Hey, folks! The blog is a bit late this weekend. In case you didn't know, it's summer...and here in Texas, that means there's grills firing up everywhere and the smell of cooked animal flesh is filling the air. Barbeque is something of a tradition down here, but beyond that, it's a time of reconnecting with friends and family. That's something that's been lacking in the last few months, so changing up the pace a bit has been really nice. That doesn't mean that video games have been neglected, so read on!!!
U Can't Honestly Say From An Objective Sense That Doom Is Better Than...Lets Say Halo
That's a snippet of a message I received in my inbox from kishan6. This is not a callout to talk shit. On the contrary, I am glad that someone on this site is able to send a message that shows a level of intelligence (but you should work on your spelling a tad bit). He brought up a lot of great points.In case you haven't noticed, Doom II has landed on Xbox Live Arcade. There's been some recent shitstorms started about the Gamespot review for the game, as well as people asking "is the game still good?". This recent message that kishan6 sent me echoes a lot of the replies I've been seeing: shooters have advanced to the point that the functionality and fundamentalism of Doom II is not only obsolete, but that it makes it a bad game.

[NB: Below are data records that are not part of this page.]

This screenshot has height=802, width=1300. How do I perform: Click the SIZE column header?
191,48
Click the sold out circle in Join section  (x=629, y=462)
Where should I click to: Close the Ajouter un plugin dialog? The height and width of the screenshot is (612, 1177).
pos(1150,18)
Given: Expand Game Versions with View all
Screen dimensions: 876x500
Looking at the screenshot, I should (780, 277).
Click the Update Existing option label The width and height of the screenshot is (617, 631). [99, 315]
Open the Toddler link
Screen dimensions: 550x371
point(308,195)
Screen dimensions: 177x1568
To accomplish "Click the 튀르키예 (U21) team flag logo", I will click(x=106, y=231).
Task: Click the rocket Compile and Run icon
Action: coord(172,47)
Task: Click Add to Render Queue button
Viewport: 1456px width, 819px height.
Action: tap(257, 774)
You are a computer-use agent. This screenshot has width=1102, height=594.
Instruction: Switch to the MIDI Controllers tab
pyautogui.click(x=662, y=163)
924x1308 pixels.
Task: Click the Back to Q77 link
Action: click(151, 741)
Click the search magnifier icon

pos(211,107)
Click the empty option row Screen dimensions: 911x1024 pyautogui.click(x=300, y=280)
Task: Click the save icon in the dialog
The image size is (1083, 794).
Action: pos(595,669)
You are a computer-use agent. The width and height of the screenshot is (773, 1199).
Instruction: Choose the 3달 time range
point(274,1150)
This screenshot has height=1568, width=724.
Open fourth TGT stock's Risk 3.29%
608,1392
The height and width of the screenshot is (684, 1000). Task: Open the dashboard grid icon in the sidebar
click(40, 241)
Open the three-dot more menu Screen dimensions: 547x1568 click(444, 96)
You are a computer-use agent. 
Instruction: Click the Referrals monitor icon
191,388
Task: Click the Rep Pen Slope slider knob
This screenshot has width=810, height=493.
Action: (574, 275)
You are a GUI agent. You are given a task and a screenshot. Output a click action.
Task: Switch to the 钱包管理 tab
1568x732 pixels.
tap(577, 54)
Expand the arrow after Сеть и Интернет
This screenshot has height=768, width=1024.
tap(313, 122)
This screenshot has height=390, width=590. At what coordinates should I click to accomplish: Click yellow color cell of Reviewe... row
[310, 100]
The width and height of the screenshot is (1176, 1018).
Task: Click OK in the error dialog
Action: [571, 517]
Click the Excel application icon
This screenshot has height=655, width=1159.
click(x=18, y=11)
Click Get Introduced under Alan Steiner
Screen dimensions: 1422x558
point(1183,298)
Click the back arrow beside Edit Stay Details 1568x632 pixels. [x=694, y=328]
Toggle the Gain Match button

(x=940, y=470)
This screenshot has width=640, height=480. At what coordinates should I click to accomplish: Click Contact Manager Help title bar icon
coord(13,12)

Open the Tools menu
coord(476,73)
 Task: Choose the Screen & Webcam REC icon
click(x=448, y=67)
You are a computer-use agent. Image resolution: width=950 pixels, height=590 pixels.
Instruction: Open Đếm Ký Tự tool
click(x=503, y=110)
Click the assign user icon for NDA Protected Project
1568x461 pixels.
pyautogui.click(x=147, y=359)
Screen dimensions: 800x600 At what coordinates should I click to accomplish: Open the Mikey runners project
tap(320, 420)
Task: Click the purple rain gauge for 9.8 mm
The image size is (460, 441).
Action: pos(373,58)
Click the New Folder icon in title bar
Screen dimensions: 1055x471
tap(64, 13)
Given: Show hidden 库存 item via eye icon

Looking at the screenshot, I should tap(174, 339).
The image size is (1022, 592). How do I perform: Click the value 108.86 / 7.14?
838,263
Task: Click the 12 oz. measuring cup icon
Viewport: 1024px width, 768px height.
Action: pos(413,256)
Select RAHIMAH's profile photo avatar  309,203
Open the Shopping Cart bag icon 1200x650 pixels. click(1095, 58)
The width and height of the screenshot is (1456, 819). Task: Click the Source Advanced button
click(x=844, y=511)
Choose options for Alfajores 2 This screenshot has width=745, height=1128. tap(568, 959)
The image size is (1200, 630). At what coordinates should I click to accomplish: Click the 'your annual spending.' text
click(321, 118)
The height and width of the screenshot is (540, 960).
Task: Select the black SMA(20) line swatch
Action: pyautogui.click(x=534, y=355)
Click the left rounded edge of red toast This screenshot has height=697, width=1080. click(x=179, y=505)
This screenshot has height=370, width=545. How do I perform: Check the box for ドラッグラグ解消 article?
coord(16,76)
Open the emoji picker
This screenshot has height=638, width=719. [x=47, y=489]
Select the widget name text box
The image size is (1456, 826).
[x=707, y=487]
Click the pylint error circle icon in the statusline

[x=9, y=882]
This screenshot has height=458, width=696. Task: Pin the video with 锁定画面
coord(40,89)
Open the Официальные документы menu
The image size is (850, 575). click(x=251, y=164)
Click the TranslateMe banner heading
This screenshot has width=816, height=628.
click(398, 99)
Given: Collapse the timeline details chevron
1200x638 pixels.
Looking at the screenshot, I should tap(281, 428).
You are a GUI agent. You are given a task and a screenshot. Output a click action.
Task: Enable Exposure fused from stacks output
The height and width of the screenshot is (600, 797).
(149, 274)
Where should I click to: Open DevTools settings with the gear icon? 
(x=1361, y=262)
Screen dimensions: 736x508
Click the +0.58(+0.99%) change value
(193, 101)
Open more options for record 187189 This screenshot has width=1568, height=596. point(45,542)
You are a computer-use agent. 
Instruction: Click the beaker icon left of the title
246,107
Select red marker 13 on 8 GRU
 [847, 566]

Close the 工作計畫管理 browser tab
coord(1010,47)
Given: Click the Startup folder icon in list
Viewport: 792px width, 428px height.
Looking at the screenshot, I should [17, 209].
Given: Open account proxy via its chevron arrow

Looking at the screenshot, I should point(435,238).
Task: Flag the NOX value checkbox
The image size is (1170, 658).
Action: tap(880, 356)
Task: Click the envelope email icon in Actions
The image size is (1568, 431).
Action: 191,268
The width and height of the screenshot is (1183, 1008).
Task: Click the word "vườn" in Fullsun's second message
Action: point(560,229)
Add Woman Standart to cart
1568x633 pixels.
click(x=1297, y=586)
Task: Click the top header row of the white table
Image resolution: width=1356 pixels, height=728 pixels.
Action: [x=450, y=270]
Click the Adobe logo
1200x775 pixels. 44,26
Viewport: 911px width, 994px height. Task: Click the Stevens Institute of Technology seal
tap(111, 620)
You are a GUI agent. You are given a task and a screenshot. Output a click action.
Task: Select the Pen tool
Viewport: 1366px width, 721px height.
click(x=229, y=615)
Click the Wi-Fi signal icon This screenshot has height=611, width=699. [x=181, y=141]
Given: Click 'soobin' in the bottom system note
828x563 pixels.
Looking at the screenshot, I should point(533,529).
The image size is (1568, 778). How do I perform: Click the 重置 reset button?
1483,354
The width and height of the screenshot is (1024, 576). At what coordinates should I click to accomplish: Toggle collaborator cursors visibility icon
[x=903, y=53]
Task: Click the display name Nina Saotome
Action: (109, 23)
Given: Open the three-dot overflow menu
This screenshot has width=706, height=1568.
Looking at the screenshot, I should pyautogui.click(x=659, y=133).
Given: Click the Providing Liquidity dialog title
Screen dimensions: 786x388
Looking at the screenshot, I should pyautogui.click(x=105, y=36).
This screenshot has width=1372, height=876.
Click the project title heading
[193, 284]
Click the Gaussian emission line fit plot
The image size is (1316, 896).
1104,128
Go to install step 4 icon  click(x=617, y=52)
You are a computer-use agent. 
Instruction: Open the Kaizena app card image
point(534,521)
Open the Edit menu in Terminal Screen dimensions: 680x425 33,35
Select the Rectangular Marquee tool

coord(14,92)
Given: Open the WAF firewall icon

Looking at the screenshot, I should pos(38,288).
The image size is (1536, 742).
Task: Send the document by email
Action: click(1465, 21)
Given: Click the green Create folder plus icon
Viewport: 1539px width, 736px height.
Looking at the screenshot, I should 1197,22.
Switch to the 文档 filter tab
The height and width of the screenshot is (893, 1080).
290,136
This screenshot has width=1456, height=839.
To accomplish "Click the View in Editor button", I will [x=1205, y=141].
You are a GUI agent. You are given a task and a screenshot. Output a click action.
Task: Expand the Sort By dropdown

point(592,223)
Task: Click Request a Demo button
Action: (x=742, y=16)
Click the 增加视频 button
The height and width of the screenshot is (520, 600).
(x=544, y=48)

I can honestly say from an objective sense that I wouldn't try to compare Doom and Halo beyond the fact that both are first-person shooter games. The design philosophies behind each are drastically different.
Doom is focused on single player, whereas Halo is focused on multiplayer. Doom is focused on speed, while Halo is focused on tactical movement. Where Doom is about the horror of overwhelming numbers of enemies beating the shit out of you, Halo is about having a concentrated situation that you can attack from multiple angles. Doom was designed at a time when trackballs were popular and engines didn't support the idea of looking up or down, while Halo was developed at a time that FPS games on consoles weren't a popular idea.
Both are vastly different, so trying to compare the two is impossible on anything more than a rudimentary level of "hey, both of these feature a character holding a gun and shooting it in a first person camera perspective."
Just because a game was released some 15 years ago, that does not mean that it doesn't hold up on its own merits. Doom II is "the granddaddy of all shooters" for a reason, but that doesn't mean it's a bad game AT ALL.
Personally, I still think that Doom II is infinitely better than Half-Life or Halo, Call of Duty or even Quake. There is a visceral necessity to that game which none have been able to replicate since for me. Yes, I have a fanboy side when it comes to Doom. I have fond memories from when my Uncle Joe FINALLY built a computer powerful enough to run Doom II, and I would go over to play it. I mean, I'm so die-hard about Doom that I bought a 32X for my Genesis just to play the 32X version of the game!!! HOWEVER, I recently got Doom II on XBLA just to see how it holds up, especially on a console. I wasn't playing it for fanboyish necessity - I was playing it to see if it was still as good as it was 15 years ago. It is. It has aged well, and even the art assets for that game...despite their pixelation...are awesome. The sound effects, the soundtrack, the atmosphere, the lighting, everything in that game is STILL good.
It may not be Call of Duty or Halo or some of this other shit that's out nowadays, but none of those games try to be Doom...and Doom doesn't try to be those games. It is simply Doom II, and it proves still why it is the granddaddy of all shooters.